FILCA EMILIA-ROMAGNA, MAURO VENULEJO ELETTO SEGRETARIO GENERALE

Ufficio stampa Filca nazionale 7 Ottobre 2021

Da sinistra: Pelle, Pieri, Raghitta, Venulejo, De Luca

Mauro Venulejo è il nuovo segretario generale regionale degli edili (Filca) Cisl dell’Emilia-Romagna. L’ha eletto il Consiglio generale della Filca regionale, il ‘parlamentino’ della categoria cislina, riunito questa mattina a Bologna alla presenza, tra gli altri, di Enzo Pelle, segretario generale Filca Cisl, Filippo Pieri, segretario generale Cisl ER, Ottavio De Luca, segretario nazionale Filca.
Nato a Cosenza cinquant’anni fa, Venulejo è entrato in Cisl nel 2000, per poi passare alla Filca Cisl cosentina nel 2005 e diventarne il segretario generale nel 2009. Una lunga esperienza nel settore dell’edilizia che lo ha poi portato, nel 2014, a diventare segretario generale regionale della Filca Cisl Calabria.
Sostituisce la dimissionaria Cristina Raghitta, eletta poche settimane fa nella Segretaria nazionale della categoria Cisl. Di conseguenza la nuova Segreteria della Filca Cisl dell’Emilia Romagna è ora composta, oltre che dal nuovo segretario generale Mauro Venulejo, da Roberto Casanova (segretario generale Filca Romagna) e Remo Perboni (segretario generale Filca Emilia Centrale), eletti come componenti di Segreteria.
“La massima attenzione e un impegno costante andrà innanzitutto ai temi della salute e sicurezza nei luoghi di lavoro. Nel nostro Paese abbiamo una vittima ogni 48 ore, un dato inaccettabile, una strage senza fine indegna di una nazione civile. La ripresa del settore non può e non deve corrispondere ad un aumento di infortuni e morti sul lavoro, serve una visione nuova e un cambio culturale e operativo.
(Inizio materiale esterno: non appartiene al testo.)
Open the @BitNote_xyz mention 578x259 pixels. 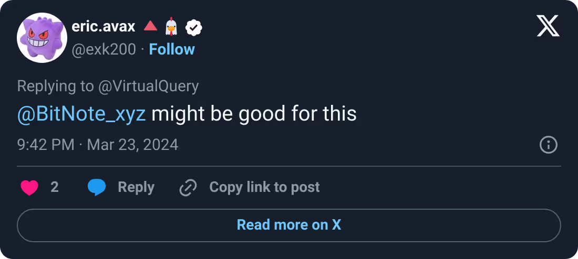pos(81,114)
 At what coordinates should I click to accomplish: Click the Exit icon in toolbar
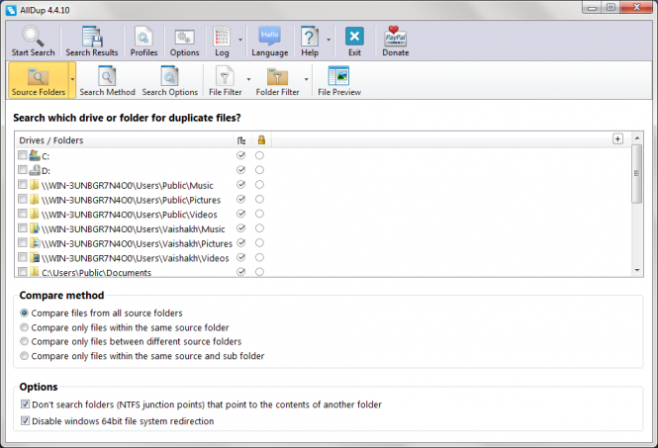pyautogui.click(x=354, y=38)
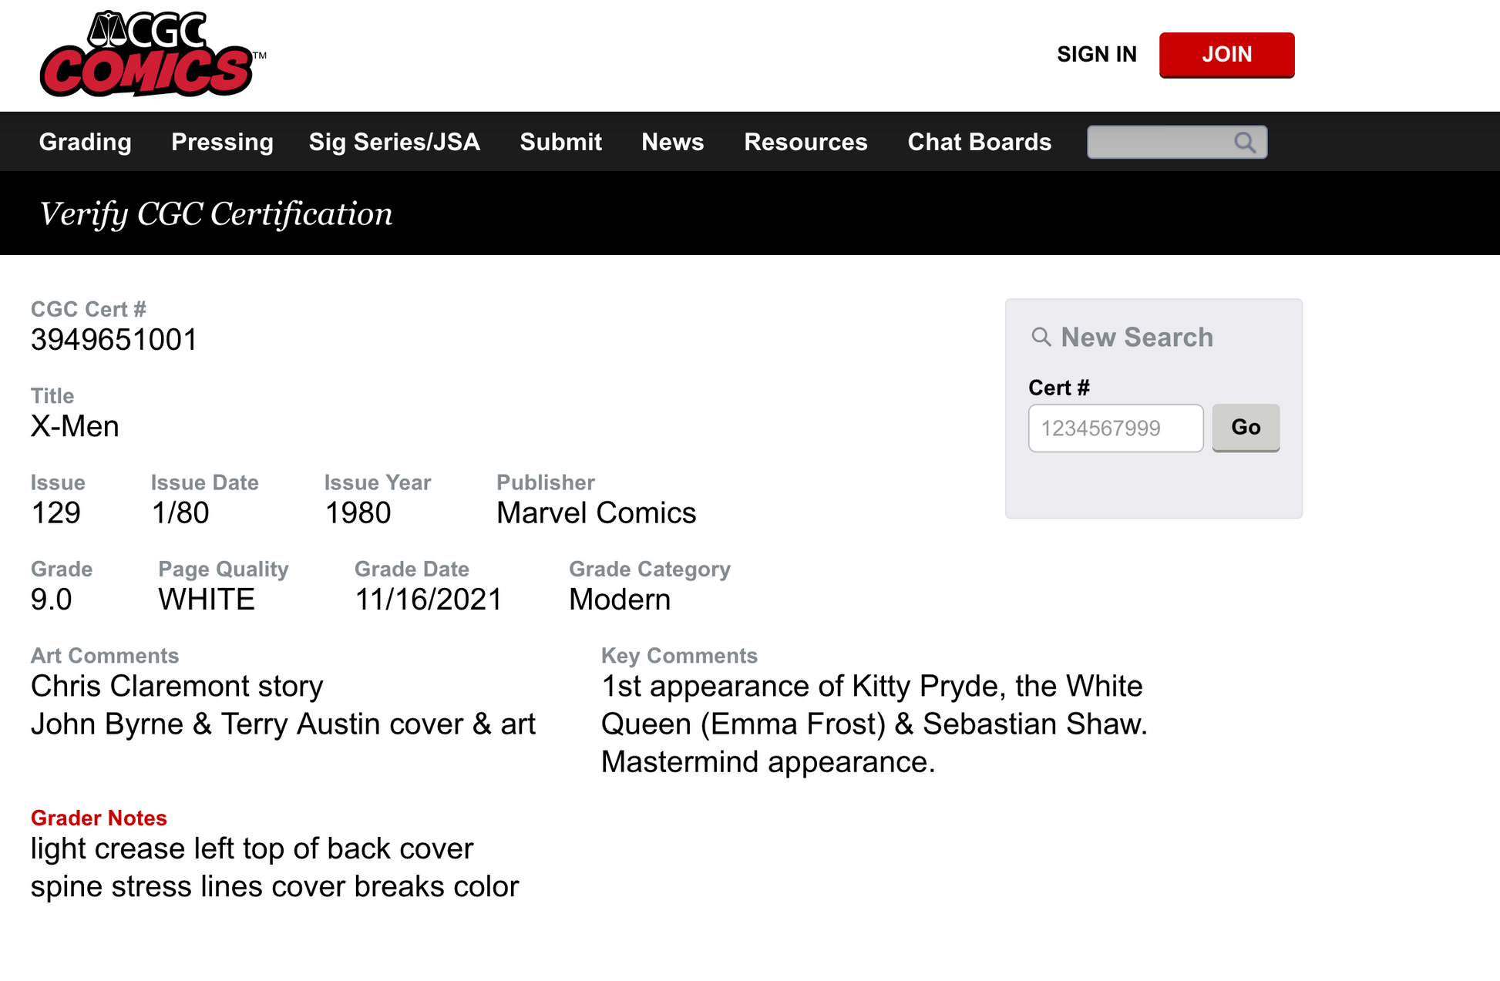Click the SIGN IN link

(x=1098, y=54)
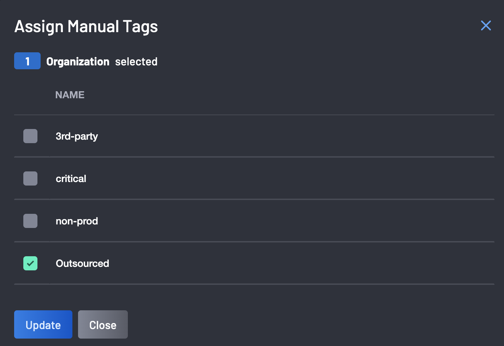
Task: Click the blue selected-count badge showing 1
Action: coord(27,61)
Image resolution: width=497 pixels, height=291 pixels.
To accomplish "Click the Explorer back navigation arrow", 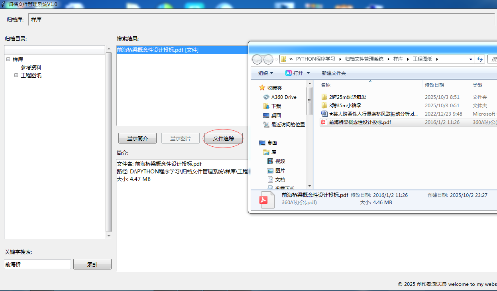I will pos(257,59).
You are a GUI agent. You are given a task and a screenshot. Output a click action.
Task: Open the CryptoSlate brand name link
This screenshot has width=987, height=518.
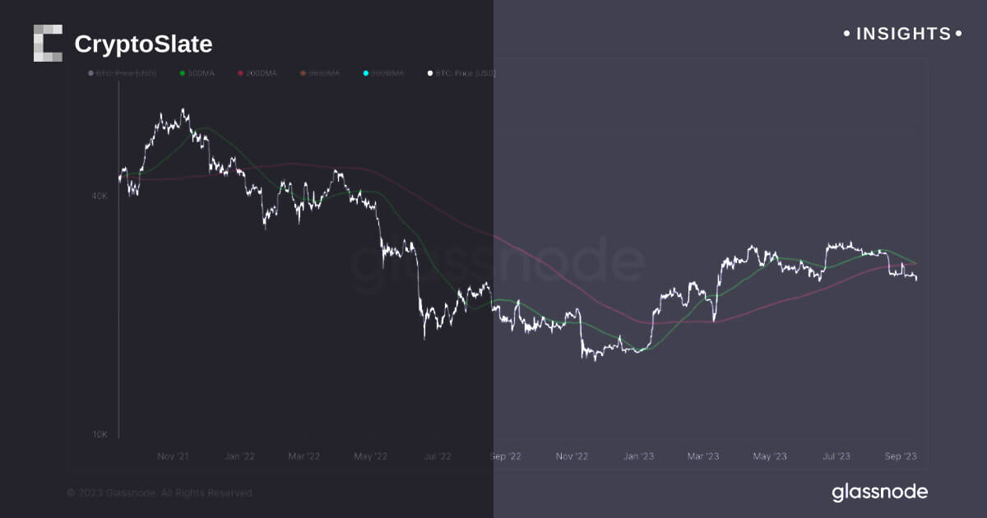[143, 44]
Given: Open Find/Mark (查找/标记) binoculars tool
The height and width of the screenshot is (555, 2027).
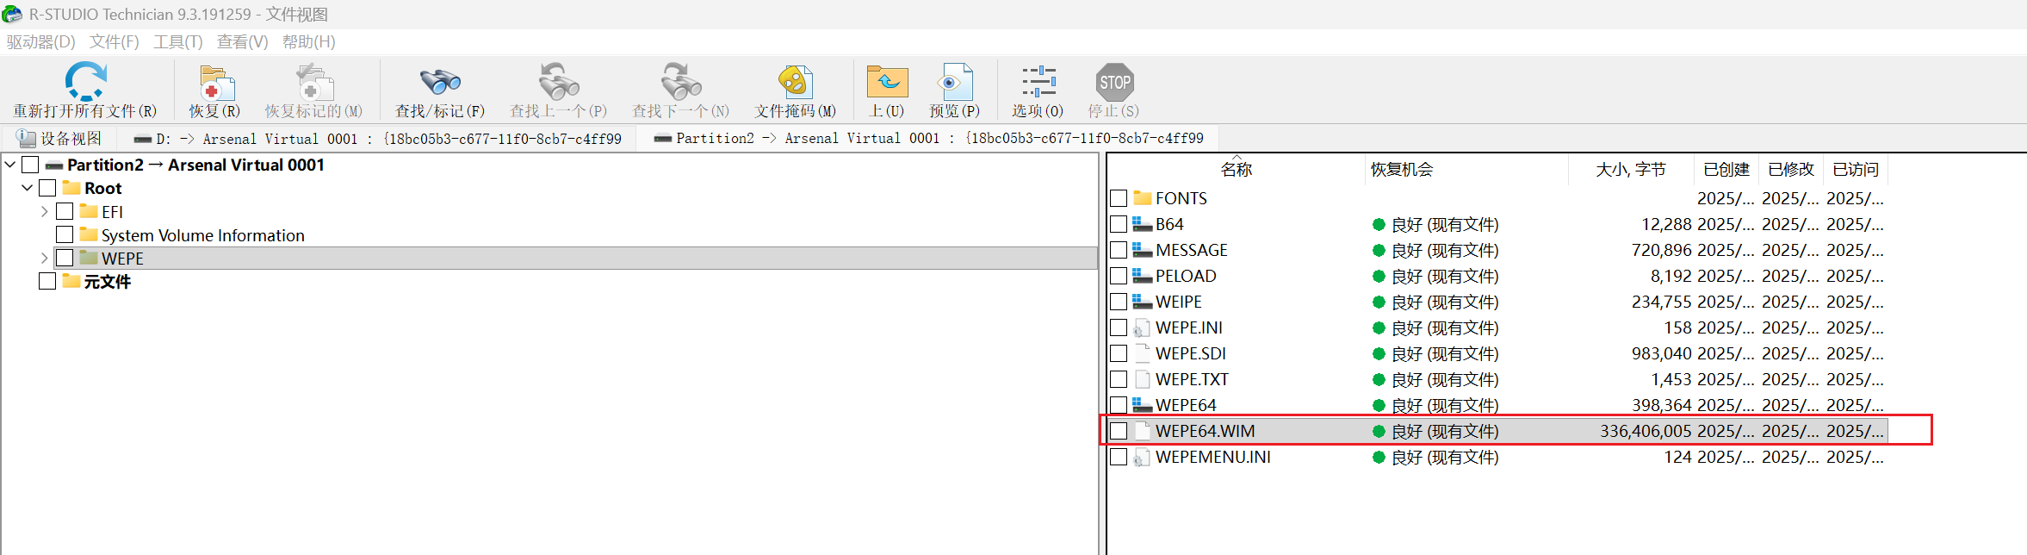Looking at the screenshot, I should (x=440, y=83).
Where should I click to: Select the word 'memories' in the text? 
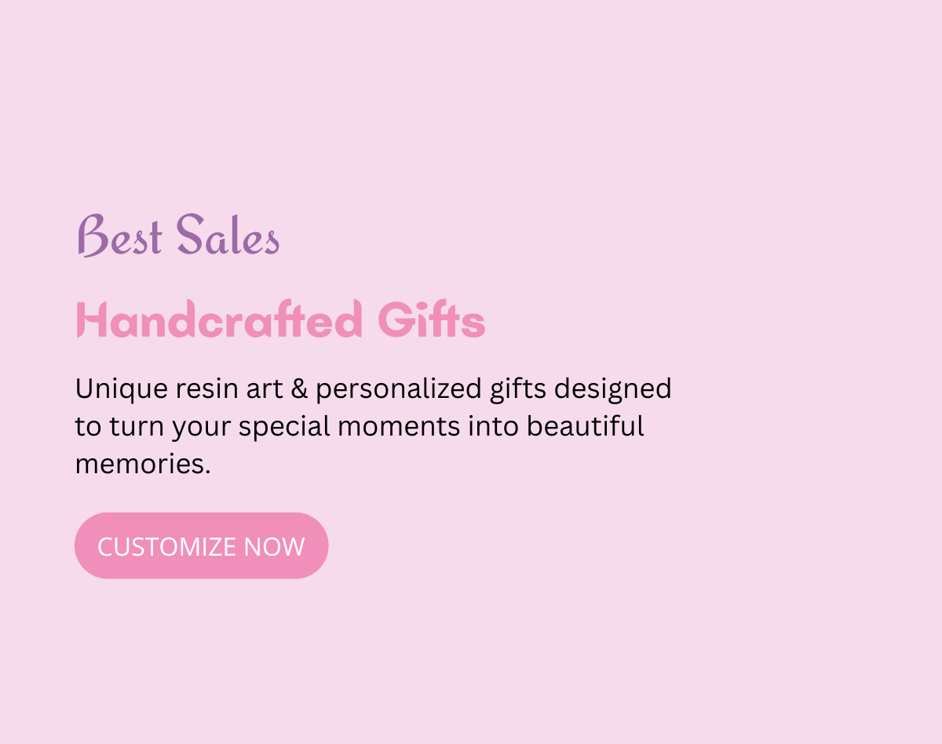pyautogui.click(x=137, y=464)
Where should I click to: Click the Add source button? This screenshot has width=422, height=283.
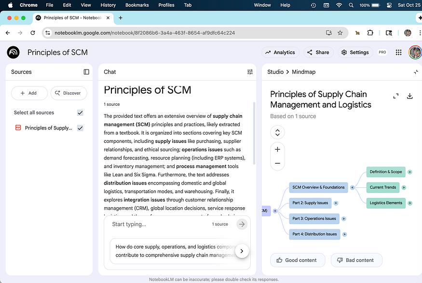(x=29, y=93)
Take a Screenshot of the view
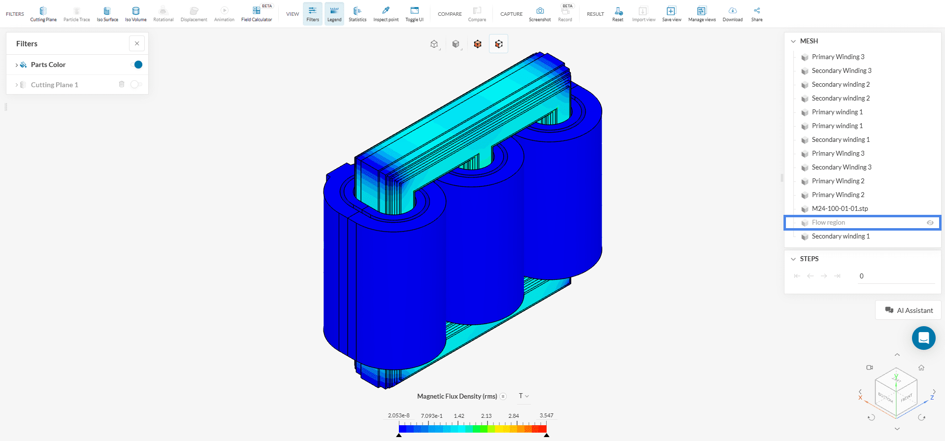The width and height of the screenshot is (945, 441). pyautogui.click(x=540, y=14)
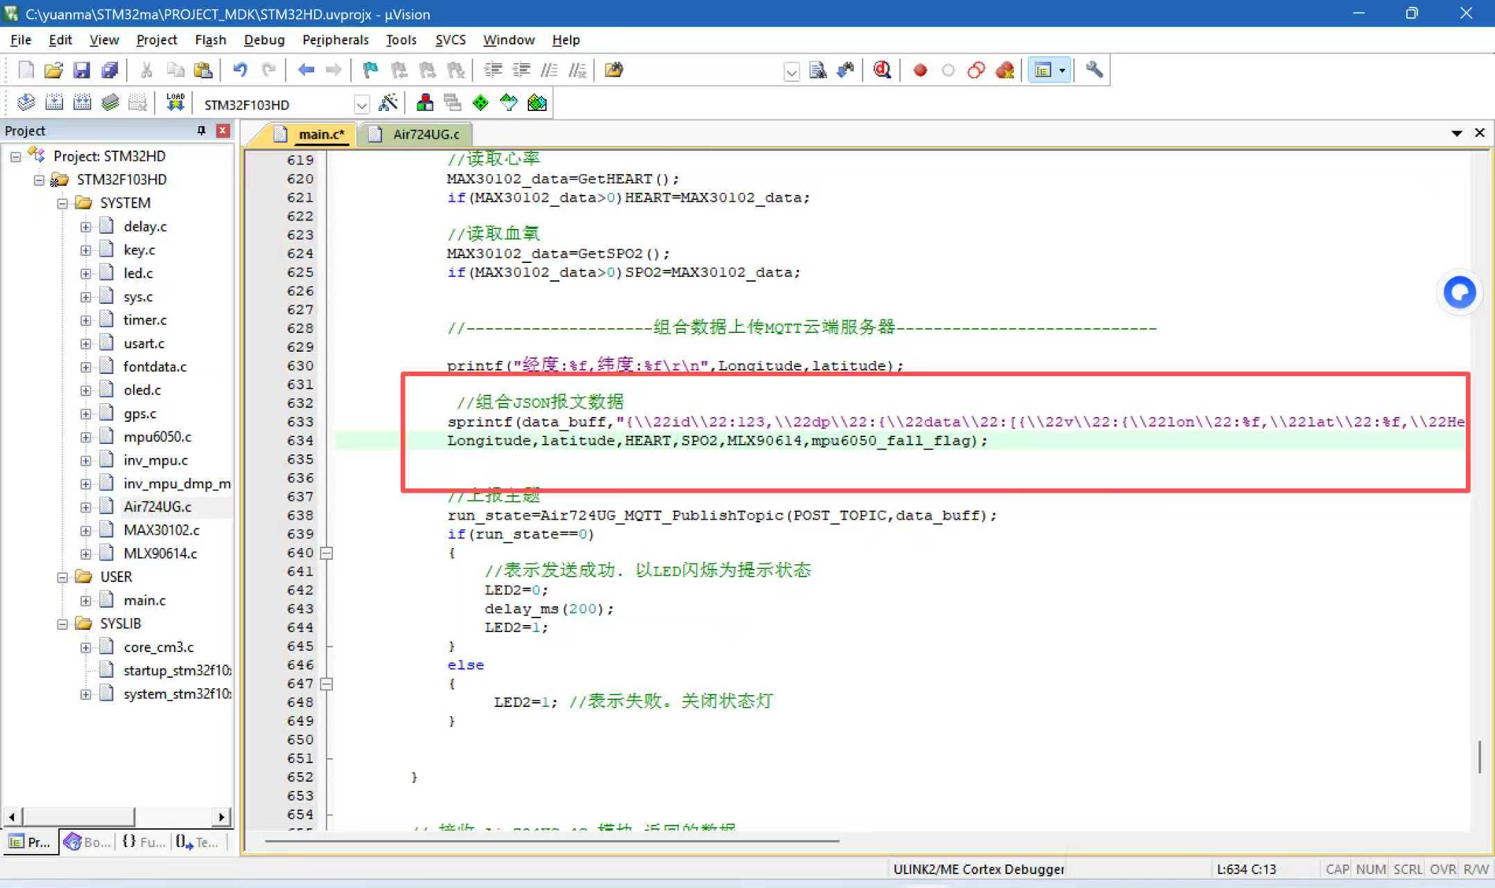
Task: Click the Save file toolbar icon
Action: [x=82, y=70]
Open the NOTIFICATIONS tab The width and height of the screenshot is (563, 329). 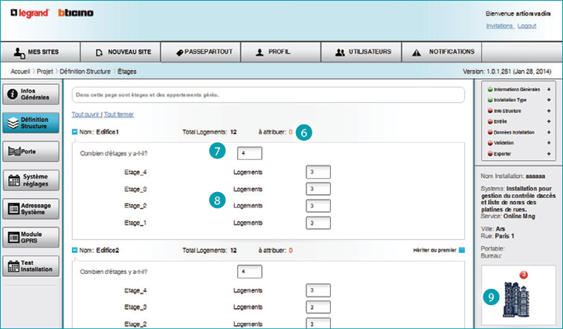pos(443,52)
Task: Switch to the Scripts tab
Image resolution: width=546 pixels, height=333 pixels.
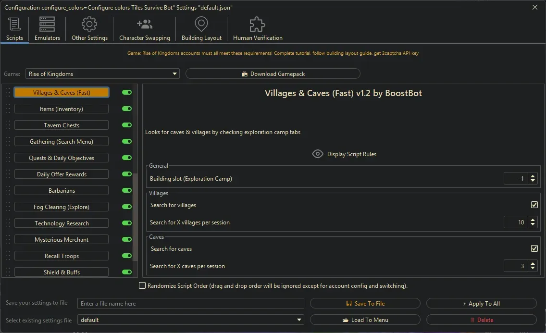Action: tap(14, 29)
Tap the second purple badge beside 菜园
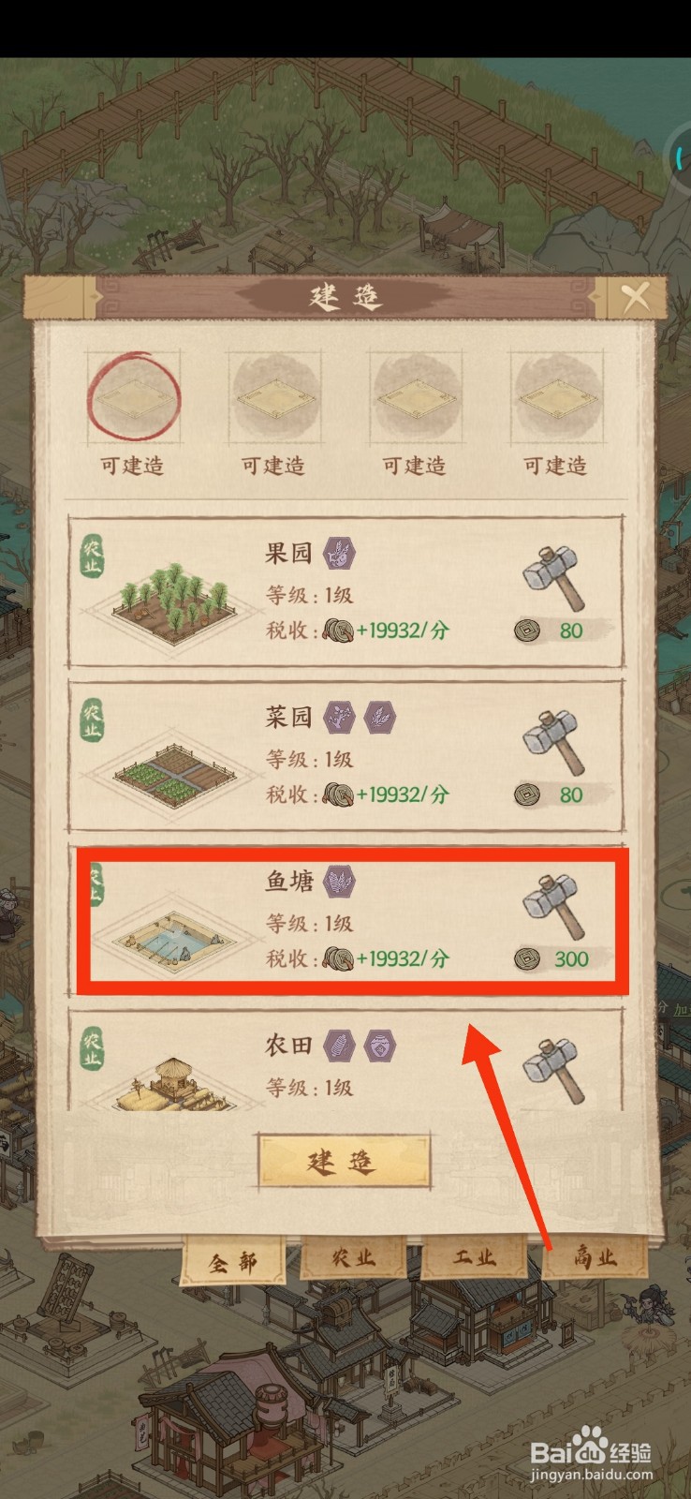691x1499 pixels. click(x=379, y=718)
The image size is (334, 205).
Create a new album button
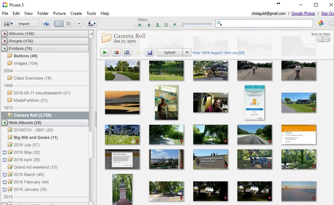click(46, 24)
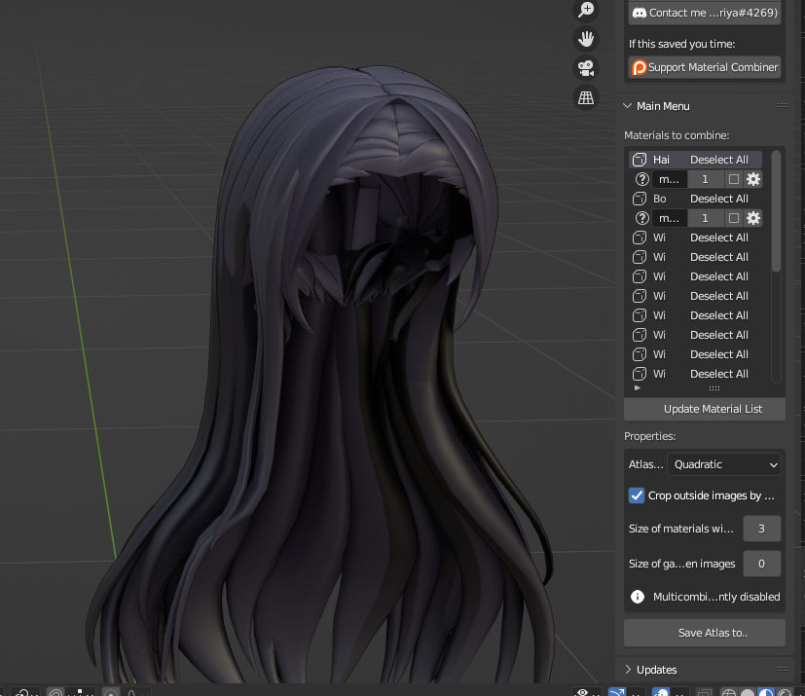Click the Size of materials value field
Image resolution: width=805 pixels, height=696 pixels.
(x=761, y=528)
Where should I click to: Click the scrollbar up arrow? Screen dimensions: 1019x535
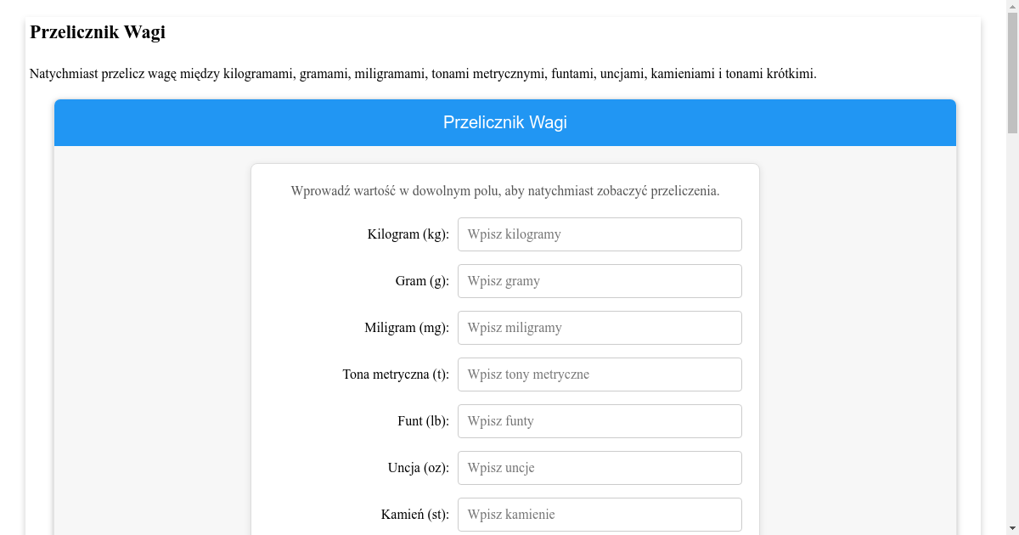tap(1012, 6)
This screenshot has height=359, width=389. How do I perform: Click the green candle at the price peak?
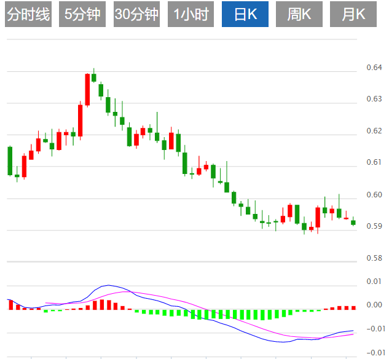coord(94,77)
Le imprese devono capire, una volta per tutte, che la sicurezza, la prevenzione e la formazione non possono essere considerati inutili costi”, ha esordito il neoeletto leader degli edili della Cisl Emilia Romagna.

E tra le misure da adottare, Mauro Venulejo ha indicato l’assunzione immediata di ispettori e tecnici della prevenzione; la sospensione immediata dell’impresa in cui si registri un’inadempienza nella prevenzione e nella sicurezza; l’avvio di un percorso straordinario di formazione ed informazione con il coinvolgimento delle Istituzioni, in modo particolare delle Regioni; il potenziamento del ruolo degli enti bilaterali del settore, “un fiore all’occhiello del settore che necessitano di un nuovo approccio che sia figlio dei tempi moderni e delle nuove esigenze delle imprese e dei lavoratori”; l’implementazione e il rafforzamento del sistema degli RLST, “agevolando in tutti i modi la loro presenza sui posti di lavoro”.

“Ma naturalmente – ha continuato il sindacalista –, per realizzare questo occorre impedire la ‘fuga’ dal ‘CCNL edile verso altri contratti che limitano le tutele in materia di formazione e sicurezza. Strade che bisogna battere con convinzione e decisione, senza però mai dimenticare un altro obiettivo caposaldo della nostra azione sindacale: la richiesta di pensione anticipata ai lavoratori delle costruzioni, dell’industria estrattiva e delle lavorazioni più pesanti. I lavori non sono tutti uguali, riconoscere la giusta pensione a tutti quei lavoratori è un atto di giustizia sociale non più rinviabile”.

“Obiettivi importanti che necessiteranno dell’opera di un grande sindacato. Per questo la presenza sul territorio, la cura dei nostri soci, la disponibilità e la correttezza continueranno ad essere la via maestra che porterà la Filca Emilia Romagna ad aumentare sempre di più la base associativa e il consenso tra i lavoratori”, ha concluso Venulejo.